Isla's diagnosis had a profound, lasting effect on our whole familyDarrin, Isla's dad
Isla’s mum Sarah had taken her four year old daughter to the doctor because she had been snoring and experiencing pain in her knees for some weeks.
Sarah and her husband Darrin had put it down to enlarged adenoids and growing pains. Other than her snoring and knee pain, Isla was a happy, healthy child. She was in day care, attending school orientation and had been to swimming lessons the day before the shocking news came.
Darrin recalls that moment two years ago as if it were yesterday. The GP had asked to see him and his wife as soon as possible. She said; "Isla has leukaemia, you have to go to Randwick tonight, they are expecting you."
When we saw our GP, we knew it wasn’t good news and I remember what she said like it was five minutes ago.
They rushed their desperately ill child to Sydney Children’s Hospital,
Randwick that night and Isla’s treatment began the next day. Little Isla had been diagnosed with T-cell Acute Lymphoblastic Leukemia: a particularly aggressive form of leukaemia.
Each year, around 150 Australian children are diagnosed with Acute Lymphoblastic Leukaemia (ALL), the most common childhood cancer. Around 15% will have an aggressive subtype of ALL known as T-ALL which affects T-cells. Children with T-ALL are generally less responsive to therapy and more likely to relapse.
The next few weeks, then months, would be a blur of tests and treatments. Isla’s physical appearance changed dramatically from the steroids. Her family’s life was turned upside down. Sarah and Darrin, both police officers, returned to work after about a month working opposite shifts so one could be with Isla 24 hours a day and the other with their other four daughters as much as possible.

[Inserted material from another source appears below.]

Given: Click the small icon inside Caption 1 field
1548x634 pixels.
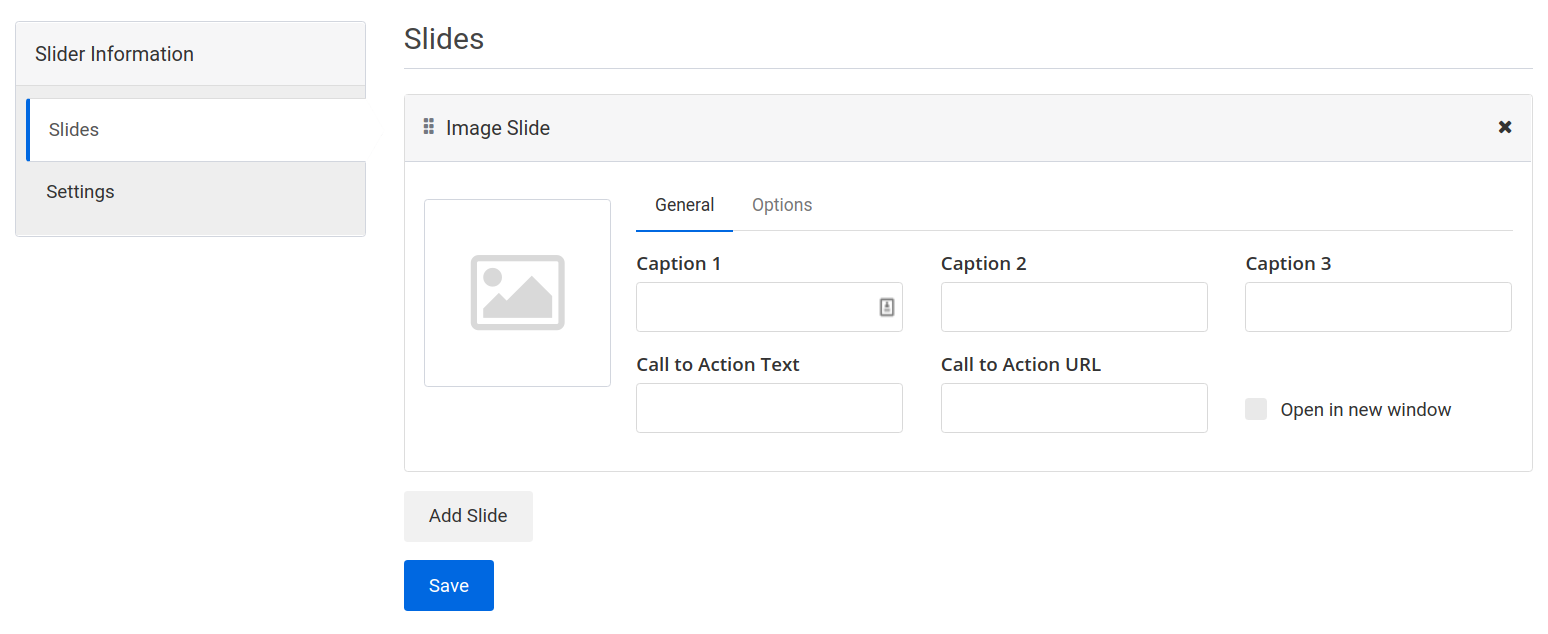Looking at the screenshot, I should click(886, 306).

The Head of the Institute’s Leukaemia Biology team, Professor Richard Lock, is testing a new compound called OBI-3424. It’s the first of its kind and is one of the most eﬀective drugs he's ever tested on T-cell leukaemia. This new development oﬀers hope for children with T-ALL, children like Isla.

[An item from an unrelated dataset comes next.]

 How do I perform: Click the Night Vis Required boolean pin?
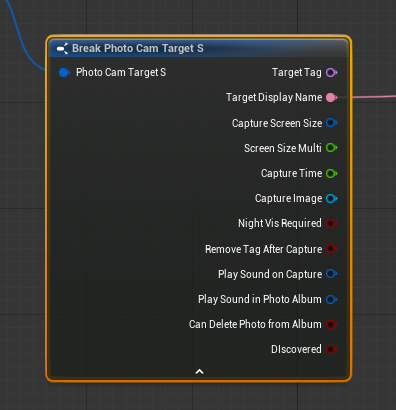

I recall the first 9 months as especially scary, intense and traumatic: emotionally and physically for Isla in particular, and the whole family.

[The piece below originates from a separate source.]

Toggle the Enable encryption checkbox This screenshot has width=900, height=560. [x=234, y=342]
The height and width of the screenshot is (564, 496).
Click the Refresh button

Fortunately, on 1st of November 2016, Isla finished her treatment. Isla still has a long way to go but the Isla's family are realistic but optimistic.
We live in fear of every bruise, every ache and pain dreading the leukaemia has come back, but we have hope that she is cured.
The Zero Childhood Cancer personalised medicine program aims to improve childhood cancer survival rates. The goal is to achieve 100% survival for kids just like Isla.